There is a theory that some skeptics of tech optimism have advanced for a while, that governments like Internet freedom and widespread availability of ICTs in rival nations because it either (1) makes people there hate and fear each other, or (2) makes them easier to propagandize.

In this account the U.S. State Department's Internet Freedom Agenda (which many of my friends and colleagues have been directly funded by) is about destabilizing other countries, while Russian or Chinese spies in turn relish American Internet freedoms because they can stir up conflicts here.

I have never endorsed this view but I've run into forms of it again and again and again. Adjacent to it is the idea that some of our prior social harmony was due to a more controlled or at least more homogeneous media landscape.
◆ ◆ ◆ ◆ ◆ ◆ ◆
PARTS OF THE EXERCISE:
a) List every country the passage on Internet freedom refers to, whether by name or by adjective.
b) Continue the passage on Internet freedom from its final sentence.
◆ ◆ ◆ ◆ ◆ ◆ ◆
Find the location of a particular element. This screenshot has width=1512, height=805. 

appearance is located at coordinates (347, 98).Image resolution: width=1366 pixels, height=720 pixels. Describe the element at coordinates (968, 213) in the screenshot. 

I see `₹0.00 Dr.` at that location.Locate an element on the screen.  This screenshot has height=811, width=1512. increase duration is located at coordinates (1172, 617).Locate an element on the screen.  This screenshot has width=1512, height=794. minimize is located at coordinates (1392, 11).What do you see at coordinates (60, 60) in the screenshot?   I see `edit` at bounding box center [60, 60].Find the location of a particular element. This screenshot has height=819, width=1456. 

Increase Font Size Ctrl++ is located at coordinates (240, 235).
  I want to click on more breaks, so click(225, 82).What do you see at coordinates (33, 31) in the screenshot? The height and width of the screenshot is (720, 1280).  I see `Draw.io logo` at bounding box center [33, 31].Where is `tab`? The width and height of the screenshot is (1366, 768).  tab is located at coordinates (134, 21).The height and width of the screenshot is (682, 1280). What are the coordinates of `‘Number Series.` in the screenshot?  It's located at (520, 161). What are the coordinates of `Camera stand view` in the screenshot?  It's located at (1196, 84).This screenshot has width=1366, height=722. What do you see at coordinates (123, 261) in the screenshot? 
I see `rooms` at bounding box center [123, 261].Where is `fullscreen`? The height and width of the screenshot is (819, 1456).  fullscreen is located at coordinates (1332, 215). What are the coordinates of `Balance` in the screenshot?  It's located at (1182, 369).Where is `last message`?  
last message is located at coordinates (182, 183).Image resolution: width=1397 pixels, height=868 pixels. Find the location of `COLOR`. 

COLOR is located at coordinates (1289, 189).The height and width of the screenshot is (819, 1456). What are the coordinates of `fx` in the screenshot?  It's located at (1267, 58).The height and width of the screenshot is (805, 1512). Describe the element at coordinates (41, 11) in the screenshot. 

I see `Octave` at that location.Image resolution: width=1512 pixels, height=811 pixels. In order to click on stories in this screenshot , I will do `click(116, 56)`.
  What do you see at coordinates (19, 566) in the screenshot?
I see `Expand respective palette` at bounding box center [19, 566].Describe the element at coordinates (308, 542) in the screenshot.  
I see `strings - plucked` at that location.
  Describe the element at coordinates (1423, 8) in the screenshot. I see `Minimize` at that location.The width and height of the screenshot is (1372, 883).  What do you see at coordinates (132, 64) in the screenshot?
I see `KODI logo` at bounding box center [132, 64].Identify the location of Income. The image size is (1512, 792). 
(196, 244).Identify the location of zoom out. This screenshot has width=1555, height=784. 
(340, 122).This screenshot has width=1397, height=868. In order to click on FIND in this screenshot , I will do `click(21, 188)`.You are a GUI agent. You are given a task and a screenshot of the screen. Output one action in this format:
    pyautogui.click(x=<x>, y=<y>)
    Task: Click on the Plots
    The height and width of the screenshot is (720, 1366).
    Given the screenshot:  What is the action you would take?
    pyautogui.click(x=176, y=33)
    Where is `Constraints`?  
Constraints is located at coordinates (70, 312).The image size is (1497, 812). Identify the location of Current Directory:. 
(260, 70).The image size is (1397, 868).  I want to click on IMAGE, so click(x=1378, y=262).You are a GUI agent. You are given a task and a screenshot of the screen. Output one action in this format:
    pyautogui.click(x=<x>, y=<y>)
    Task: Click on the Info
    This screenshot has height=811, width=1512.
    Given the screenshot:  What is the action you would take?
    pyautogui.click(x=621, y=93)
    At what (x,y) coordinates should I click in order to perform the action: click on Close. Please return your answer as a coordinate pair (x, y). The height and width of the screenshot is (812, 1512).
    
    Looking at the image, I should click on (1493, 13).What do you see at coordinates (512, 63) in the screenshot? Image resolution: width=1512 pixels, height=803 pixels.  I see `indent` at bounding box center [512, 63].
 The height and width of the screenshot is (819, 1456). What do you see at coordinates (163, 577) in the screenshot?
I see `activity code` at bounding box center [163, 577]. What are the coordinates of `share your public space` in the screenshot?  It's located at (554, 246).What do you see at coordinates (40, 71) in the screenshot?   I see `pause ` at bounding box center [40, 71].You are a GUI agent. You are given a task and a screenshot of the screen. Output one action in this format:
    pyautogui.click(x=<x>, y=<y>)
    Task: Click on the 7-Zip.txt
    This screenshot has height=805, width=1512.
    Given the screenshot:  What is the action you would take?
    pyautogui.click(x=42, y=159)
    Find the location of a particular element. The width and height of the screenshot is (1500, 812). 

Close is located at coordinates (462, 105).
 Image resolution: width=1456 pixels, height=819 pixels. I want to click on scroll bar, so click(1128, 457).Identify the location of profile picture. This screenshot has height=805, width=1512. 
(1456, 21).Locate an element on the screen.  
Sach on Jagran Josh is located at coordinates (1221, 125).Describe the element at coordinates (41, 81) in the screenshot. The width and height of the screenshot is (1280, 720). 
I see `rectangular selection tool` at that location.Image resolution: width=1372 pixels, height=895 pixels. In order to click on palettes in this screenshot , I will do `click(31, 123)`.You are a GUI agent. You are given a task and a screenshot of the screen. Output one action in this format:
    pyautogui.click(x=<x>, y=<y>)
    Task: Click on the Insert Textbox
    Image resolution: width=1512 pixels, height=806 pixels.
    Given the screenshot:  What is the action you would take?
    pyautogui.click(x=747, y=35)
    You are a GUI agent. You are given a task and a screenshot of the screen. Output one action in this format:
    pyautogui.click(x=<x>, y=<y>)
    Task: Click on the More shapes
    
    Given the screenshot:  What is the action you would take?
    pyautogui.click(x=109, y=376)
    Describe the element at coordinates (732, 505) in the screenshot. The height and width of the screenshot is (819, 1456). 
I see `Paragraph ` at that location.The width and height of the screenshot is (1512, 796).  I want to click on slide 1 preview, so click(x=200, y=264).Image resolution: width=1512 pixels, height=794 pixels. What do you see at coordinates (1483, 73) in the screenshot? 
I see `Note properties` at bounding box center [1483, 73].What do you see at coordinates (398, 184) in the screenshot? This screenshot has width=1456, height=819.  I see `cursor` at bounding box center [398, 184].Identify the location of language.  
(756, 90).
◆ ◆ ◆ ◆ ◆ ◆ ◆
OUTPUTS:
a)
The United States (U.S., American)
Russia (Russian)
China (Chinese)

b)
mrexcess 2 hours ago | parent | next [-]

I definitely buy into the “monoculture” argument a bit. When hundreds of millions of people are all voraciously consuming the same very limited cultural messaging - three TV stations, a handful of movie studios, a handful of major book publishers - there is bound to be a leveling of interpersonal expectations that will be absent in a more fragmented culture.

That’s not some kind of crypto denunciation against cosmopolitan diversity, but it is what it is and I do think there’s a there, there.

vrganj 28 minutes ago | parent | prev [-]

You can see this playing out right now, with X spreading holocaust denial and all sorts of corrosive messages in Europe, with it's owner being actively hostile to European institutions and the US government actively guarding it from consequences.